At Expo 67, both these countries attempted to convince visitors of their superiority in the field of space technology by featuring special space exhibits in their pavilions. These exhibits proved very popular and lineups were long...

The U.S. Space Observation Deck

The U.S. pavilion used it's highest platform (9 stories high) for it's space exhibit entitled Destination Moon. The platform was reached by escalator, the longest one in existence in 1967 at 125 feet. Suspended from the ceiling of the pavilion were several actual Apollo and Gemini capsules (including the Freedom Seven Mercury capsule). A 3-man command module, and a model of the Surveyor space craft were also on display.

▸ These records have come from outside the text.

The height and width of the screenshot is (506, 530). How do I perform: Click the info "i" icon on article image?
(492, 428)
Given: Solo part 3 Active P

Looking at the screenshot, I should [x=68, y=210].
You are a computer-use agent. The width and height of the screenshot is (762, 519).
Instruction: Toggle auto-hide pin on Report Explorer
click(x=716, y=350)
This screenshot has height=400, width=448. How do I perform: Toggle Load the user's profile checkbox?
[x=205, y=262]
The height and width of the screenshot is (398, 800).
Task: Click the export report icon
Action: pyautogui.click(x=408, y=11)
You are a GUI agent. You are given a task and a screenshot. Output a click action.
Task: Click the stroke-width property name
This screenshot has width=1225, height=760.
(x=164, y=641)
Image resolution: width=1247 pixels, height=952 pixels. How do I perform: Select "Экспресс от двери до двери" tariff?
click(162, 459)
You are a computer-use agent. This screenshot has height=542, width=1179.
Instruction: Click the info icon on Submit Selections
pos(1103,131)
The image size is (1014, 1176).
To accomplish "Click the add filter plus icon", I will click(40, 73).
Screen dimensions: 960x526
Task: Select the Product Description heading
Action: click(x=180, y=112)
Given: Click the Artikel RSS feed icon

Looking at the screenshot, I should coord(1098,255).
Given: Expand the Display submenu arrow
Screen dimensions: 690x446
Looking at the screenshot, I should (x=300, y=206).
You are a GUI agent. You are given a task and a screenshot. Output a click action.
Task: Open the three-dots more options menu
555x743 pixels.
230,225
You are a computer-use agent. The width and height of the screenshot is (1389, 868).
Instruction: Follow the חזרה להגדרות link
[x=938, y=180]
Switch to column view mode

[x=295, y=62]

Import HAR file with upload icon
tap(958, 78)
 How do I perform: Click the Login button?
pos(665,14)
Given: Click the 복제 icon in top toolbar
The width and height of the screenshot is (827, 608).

The entire exhibit was enhanced by photographs, films of blast-offs and sounds of recorded conversations between astronauts, as well as models of space suits and examples of food used by astronauts.

The USSR Space Gallery and Cosmos Hall

Like their American counterparts, the USSR also placed their space gallery at the highest point of their pavilion's exhibition area. Several dozen sputnik models (each designed for a specific purpose) were suspened from the ceiling. Set on a backdrop of simulated surfaces of the moon and Venus was a fire-blackened model of Yuri Gagarin's space capsule. Cosmos Hall, a 60-seat spherical theatre in which visitors were taken on an imaginary journey to Mars, was very popular but required reservations...

History tells us that the the U.S. Apollo 11 space mission would eventually win the race, landing on the moon on July 20, 1969.